● **Data**

--------------------

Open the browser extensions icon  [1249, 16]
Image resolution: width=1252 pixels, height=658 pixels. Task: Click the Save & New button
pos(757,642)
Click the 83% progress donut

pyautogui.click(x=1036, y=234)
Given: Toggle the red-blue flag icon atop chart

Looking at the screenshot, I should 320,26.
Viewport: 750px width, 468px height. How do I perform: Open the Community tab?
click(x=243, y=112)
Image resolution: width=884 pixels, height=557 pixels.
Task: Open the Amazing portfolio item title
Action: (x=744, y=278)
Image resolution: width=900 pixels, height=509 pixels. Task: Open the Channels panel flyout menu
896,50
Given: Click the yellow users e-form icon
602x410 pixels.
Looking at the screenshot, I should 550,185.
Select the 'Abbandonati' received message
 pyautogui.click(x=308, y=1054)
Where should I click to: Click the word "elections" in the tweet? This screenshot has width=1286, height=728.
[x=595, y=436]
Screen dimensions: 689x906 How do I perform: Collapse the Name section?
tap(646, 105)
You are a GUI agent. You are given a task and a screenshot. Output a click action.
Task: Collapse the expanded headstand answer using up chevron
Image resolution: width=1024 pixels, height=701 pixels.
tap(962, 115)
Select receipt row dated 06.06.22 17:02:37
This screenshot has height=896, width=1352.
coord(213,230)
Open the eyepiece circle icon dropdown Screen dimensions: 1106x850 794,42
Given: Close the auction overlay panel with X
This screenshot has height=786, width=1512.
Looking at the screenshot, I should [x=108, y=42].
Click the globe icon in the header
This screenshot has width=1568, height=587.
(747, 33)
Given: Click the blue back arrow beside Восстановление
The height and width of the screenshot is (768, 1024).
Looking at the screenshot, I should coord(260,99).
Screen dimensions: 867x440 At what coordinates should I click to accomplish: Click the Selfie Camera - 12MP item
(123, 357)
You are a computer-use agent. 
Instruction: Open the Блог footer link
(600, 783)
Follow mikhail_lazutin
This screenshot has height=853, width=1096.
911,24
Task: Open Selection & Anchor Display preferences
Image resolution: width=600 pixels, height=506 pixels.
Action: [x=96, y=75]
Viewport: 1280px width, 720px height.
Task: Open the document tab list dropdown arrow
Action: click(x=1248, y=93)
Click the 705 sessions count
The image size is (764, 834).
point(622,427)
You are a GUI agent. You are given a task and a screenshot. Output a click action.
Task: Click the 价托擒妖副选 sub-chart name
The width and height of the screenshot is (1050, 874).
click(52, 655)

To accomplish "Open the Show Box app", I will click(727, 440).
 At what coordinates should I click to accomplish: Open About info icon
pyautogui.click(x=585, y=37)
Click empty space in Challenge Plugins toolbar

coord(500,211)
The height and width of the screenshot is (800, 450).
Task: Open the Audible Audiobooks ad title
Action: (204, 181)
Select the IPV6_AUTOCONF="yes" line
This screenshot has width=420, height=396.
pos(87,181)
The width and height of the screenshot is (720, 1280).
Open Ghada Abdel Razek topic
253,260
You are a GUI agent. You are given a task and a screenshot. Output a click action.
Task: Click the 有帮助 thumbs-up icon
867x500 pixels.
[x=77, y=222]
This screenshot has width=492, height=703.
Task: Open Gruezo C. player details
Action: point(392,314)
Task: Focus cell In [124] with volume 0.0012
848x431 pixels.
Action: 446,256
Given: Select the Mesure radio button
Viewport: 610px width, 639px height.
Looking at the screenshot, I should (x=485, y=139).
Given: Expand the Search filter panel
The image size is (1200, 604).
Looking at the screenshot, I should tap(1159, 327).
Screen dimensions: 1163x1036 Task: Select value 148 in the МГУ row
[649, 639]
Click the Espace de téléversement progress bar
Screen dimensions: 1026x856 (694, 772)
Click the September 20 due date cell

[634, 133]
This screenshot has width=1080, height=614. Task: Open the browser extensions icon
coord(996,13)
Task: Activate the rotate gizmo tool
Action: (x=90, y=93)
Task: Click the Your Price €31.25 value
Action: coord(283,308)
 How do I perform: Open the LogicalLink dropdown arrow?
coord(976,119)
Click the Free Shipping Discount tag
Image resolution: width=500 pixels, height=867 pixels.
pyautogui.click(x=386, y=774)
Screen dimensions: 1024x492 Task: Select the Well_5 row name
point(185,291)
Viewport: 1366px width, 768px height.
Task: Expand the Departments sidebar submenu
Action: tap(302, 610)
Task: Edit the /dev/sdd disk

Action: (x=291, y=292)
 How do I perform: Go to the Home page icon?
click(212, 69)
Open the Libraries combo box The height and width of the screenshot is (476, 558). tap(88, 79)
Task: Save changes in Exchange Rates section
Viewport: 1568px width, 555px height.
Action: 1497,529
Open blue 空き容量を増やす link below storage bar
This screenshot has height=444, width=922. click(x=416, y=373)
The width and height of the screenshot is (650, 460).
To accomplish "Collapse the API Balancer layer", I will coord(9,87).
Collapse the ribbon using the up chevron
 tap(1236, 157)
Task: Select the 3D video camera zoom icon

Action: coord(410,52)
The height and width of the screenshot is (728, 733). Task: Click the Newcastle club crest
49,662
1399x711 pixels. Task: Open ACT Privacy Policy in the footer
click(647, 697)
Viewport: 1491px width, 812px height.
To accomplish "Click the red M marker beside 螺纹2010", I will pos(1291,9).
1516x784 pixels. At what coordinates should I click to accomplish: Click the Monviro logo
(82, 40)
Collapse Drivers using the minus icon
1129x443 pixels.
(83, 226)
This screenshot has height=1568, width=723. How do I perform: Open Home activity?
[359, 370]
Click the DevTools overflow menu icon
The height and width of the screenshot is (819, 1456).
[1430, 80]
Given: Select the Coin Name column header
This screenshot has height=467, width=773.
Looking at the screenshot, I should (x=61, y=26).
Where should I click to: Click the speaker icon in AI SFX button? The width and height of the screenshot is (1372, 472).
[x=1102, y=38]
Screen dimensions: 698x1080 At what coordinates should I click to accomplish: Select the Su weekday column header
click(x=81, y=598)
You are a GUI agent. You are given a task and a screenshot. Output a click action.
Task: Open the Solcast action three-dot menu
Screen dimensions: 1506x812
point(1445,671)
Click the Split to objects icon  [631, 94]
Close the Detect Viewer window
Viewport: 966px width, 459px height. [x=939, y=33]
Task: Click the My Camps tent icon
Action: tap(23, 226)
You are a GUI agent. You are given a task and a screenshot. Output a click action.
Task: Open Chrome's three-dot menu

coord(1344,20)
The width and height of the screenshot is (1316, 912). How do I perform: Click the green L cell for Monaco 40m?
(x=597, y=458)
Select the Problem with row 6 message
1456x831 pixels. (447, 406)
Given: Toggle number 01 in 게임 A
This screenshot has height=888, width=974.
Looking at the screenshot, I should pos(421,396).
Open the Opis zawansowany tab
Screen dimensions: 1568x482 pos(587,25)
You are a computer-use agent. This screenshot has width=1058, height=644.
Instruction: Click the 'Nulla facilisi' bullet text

--------------------

● **The task**
From the data above, output exactly the lines between the one containing "867x500 pixels." and the one containing "Open the Libraries", counting both of them.

● **Solution to this exercise**
867x500 pixels.
[x=77, y=222]
This screenshot has width=492, height=703.
Task: Open Gruezo C. player details
Action: point(392,314)
Task: Focus cell In [124] with volume 0.0012
848x431 pixels.
Action: 446,256
Given: Select the Mesure radio button
Viewport: 610px width, 639px height.
Looking at the screenshot, I should (x=485, y=139).
Given: Expand the Search filter panel
The image size is (1200, 604).
Looking at the screenshot, I should tap(1159, 327).
Screen dimensions: 1163x1036 Task: Select value 148 in the МГУ row
[649, 639]
Click the Espace de téléversement progress bar
Screen dimensions: 1026x856 (694, 772)
Click the September 20 due date cell

[634, 133]
This screenshot has width=1080, height=614. Task: Open the browser extensions icon
coord(996,13)
Task: Activate the rotate gizmo tool
Action: (x=90, y=93)
Task: Click the Your Price €31.25 value
Action: coord(283,308)
 How do I perform: Open the LogicalLink dropdown arrow?
coord(976,119)
Click the Free Shipping Discount tag
Image resolution: width=500 pixels, height=867 pixels.
pyautogui.click(x=386, y=774)
Screen dimensions: 1024x492 Task: Select the Well_5 row name
point(185,291)
Viewport: 1366px width, 768px height.
Task: Expand the Departments sidebar submenu
Action: tap(302, 610)
Task: Edit the /dev/sdd disk

Action: (x=291, y=292)
 How do I perform: Go to the Home page icon?
click(212, 69)
Open the Libraries combo box The height and width of the screenshot is (476, 558). tap(88, 79)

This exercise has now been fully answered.